Many parents almost tear out their hair when trying to work out how to feed a fussy toddler. Many young children go through a stage of refusing to eat certain foods, whether it is something that they haven’t tried before, or a food that they liked yesterday. This leaves their parents worrying that their child won’t be getting enough nutrition or calories. Don’t worry though, they will be fine. If you’re going through the “No! I don’t like that!” stage, here are some tips on how to feed a fussy toddler …
1. Don’t Force Them
When parents are wondering how to feed a fussy toddler, mealtimes can quickly turn into a battle of wills. This won’t work. Trying to force them to eat will simply upset them and stress you. You can’t make a child eat something it doesn’t want to eat. Trying to do so risks putting them off that particular food completely, whereas if you wait and try again another time, they may accept it. Besides, would you like it if someone tried to make you eat something?
2. One Meal for All
Not so long ago, families sat down to eat the same meal together, with no menu choice. However now it seems to be common for each member to eat something different. Thus creates a lot of work for whoever’s cooking (usually Mom), and may encourage children to be fussy.

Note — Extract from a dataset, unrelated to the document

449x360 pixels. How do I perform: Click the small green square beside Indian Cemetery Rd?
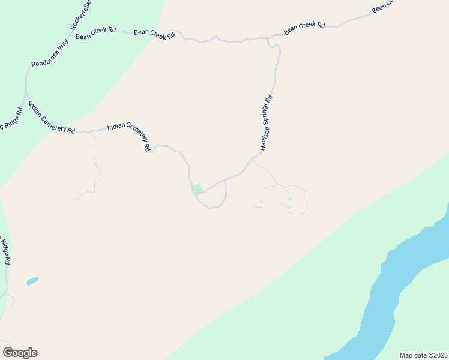pos(197,189)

Putting one meal on the table for everyone to eat and removing the element of choice teaches the kids that it’s that or nothing. They may well prefer to eat what they’re given than go hungry!
3. No Need to Panic
If your child is fussy about food, don’t panic. They won’t starve or suffer from malnutrition! Try not to give in and let them exist on junk, but whatever they do eat will almost certainly be giving them the calories that they need. So don’t worry about them going hungry or missing out on energy.
4. No Treats
This is where you have to be Mean Mommy. It’s better that your child eats something, but that should not consist of ice cream and cookies. Be firm on not allowing them to have treats unless they have eaten some good food. This isn’t about “rewarding” them, but rather teaching them that they can’t expect fun foods all the time. Too many cookies, and they won’t want to eat more nutritious meals.
5. Set an Example
It’s not uncommon for fussy adults to learn their eating habits from parents. If their mom was always on a diet, then they may have absorbed the message that certain foods were to be avoided – even healthy ones. Show your kids a good example, and teach them to try a wide variety of foods. They’ll learn to see this as normal, and pick up the message that food is not something to be scared of.
Many parents of a fussy toddler opt for the sneaky but effective method of disguising foods in their meals. A tried and tested form of getting them to eat carrots, for example, is to grate them in a sauce. Lots of vegetables can be hidden like this; when you have a vegetable-hating toddler, try pureeing veggies, or serving them as soup.
Children often change their mind on a daily basis about their likes and dislikes, so may refuse something today that they happily ate yesterday. So it’s worth persisting with a food, even if they say they don’t like it. But don’t make a big deal out of it. Leave it for a while, then quietly reintroduce the same food – you may find that they eat it without fuss.
Dealing with a fussy toddler can be a bit of a nightmare, but try to be relaxed about it. Many grow out of their fussy stage naturally, and you also need to show them that food is not something to get anxious about. Don’t force them to eat something, but also avoid giving in and letting them exist on junk food. How did you deal with a fussy eater, or were you one of those kids that only ate tomatoes and pasta?